A Justiça da Colômbia proibiu o candidato Abelardo de la Espriella, de 47 anos, de usar o uniforme da seleção nacional em atos de sua campanha eleitoral. A decisão, que vale a partir de 4 de junho de 2026, impede que ele use a camisa como símbolo de seu partido ou imagem pessoal em espaços públicos.
A juíza Aura Luz Forero determinou que Espriella não utilize a camisa da seleção colombiana como identificador de sua campanha ou imagem pessoal em qualquer meio, incluindo redes sociais e entrevistas a veículos de comunicação. A medida atende a reclamações da esquerda, liderada por Iván Cepeda, que disputa o segundo turno presidencial com o empresário de direita.
O adversário de Espriella acusa-o de se apropriar do símbolo nacional, especialmente às vésperas do início da Copa do Mundo.

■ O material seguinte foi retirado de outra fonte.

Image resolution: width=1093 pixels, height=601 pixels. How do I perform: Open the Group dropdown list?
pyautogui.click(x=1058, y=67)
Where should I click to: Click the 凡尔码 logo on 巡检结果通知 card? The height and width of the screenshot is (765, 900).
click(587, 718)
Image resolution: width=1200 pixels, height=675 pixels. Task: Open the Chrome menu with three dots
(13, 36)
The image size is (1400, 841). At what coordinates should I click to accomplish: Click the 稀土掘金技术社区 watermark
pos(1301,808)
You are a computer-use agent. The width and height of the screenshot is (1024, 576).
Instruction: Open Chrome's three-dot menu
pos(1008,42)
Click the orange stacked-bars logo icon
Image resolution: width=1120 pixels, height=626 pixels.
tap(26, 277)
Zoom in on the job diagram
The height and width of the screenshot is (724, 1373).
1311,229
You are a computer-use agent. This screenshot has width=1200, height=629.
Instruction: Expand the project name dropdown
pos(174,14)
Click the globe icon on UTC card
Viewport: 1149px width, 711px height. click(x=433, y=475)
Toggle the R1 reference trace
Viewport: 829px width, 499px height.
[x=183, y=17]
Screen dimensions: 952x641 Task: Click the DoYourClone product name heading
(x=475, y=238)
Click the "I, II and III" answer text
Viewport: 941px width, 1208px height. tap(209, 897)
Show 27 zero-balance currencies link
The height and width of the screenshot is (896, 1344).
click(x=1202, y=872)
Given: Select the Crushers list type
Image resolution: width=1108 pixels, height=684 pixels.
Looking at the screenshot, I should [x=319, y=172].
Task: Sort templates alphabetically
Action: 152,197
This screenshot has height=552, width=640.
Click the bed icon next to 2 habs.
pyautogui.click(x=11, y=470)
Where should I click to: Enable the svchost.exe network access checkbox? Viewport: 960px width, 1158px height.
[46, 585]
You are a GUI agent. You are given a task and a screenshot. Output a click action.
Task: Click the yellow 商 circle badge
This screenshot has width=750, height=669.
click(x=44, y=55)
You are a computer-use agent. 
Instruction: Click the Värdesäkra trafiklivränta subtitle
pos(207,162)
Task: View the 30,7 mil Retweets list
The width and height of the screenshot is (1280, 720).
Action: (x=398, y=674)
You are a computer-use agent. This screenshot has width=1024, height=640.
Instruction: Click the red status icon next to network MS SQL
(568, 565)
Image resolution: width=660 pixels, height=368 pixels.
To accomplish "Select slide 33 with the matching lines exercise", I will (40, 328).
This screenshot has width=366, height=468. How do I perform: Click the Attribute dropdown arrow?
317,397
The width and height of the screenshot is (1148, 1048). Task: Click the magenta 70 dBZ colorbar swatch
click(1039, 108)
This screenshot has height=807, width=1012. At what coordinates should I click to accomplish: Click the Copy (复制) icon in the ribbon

Segundo a juíza, o uso do uniforme “cria uma identificação da seleção com uma candidatura específica e compromete a neutralidade dos símbolos nacionais”.
Espriella, que foi o candidato mais votado no primeiro turno, baseia seu discurso em admiração por líderes como Donald Trump e Javier Milei. Ele vinha usando a camiseta em eventos desde o primeiro turno, prática comum entre a direita no país.